City of Sydney Library is teaming up with Inspiring Australia to delve into some cutting-edge research. Over three seasons, we’ll be focusing on three big-impact topics: food, obesity and STEM (science, technology, engineering and mathematics) skills. In this series, Feeding the World, we’ll be focusing on food and exploring the role science plays in contributing innovative solutions to global issues.

Keeping chicken and fish sustainable

Both chicken and fish are a cheap source of quality food worldwide. As a result, in the pecking order of animals, they’re among the most life-sustaining.

High in protein and micronutrients and able to be kept in small, low-maintenance flocks, chickens have the potential to enhance the nutrient content of diets in developing countries. The prevalence of disease, predators and thieves, however, means that this food source doesn’t thrive.

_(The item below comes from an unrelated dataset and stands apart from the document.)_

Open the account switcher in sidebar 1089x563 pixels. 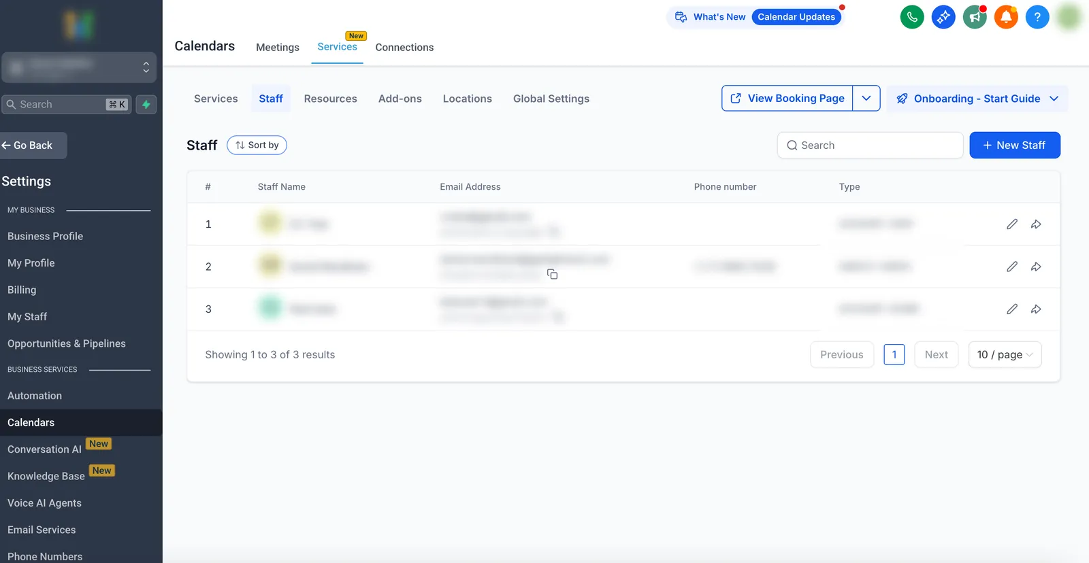(x=79, y=67)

Our love of seafood just keeps growing but the ocean’s supply stopped flowing in the 1990s. To keep up with demand, more than 40% now comes from aquaculture and this is not without consequence. The rise in ‘seafood farming’ goes hand-in-hand with coastline reshaping while ‘sea ranching’ is seeing synthetic habitats turn natural fisheries into controlled ‘farmed’ systems.

Julia de Bruyn

As a veterinarian and PhD student, Julia will offer us some insight into her current work in Tanzania. Funded by the Australian Centre for International Agricultural Research, Julia is looking into using chicken vaccination programs to help support improved diet and growth for kids in rural Africa.

Dr James Smith

A Research Associate in the Fisheries and Marine Environmental Research group at the University of NSW, Dr Smith’s expertise covers many topics, from artificial reefs and fish stocking, to food webs and fish tracking. He explores the past and future of seafood production and asks whether we will always be able to find or farm seafood.

Wednesday 10 May 2017, Ultimo Library 6pm - 7pm

It is recommended to book as places are limited.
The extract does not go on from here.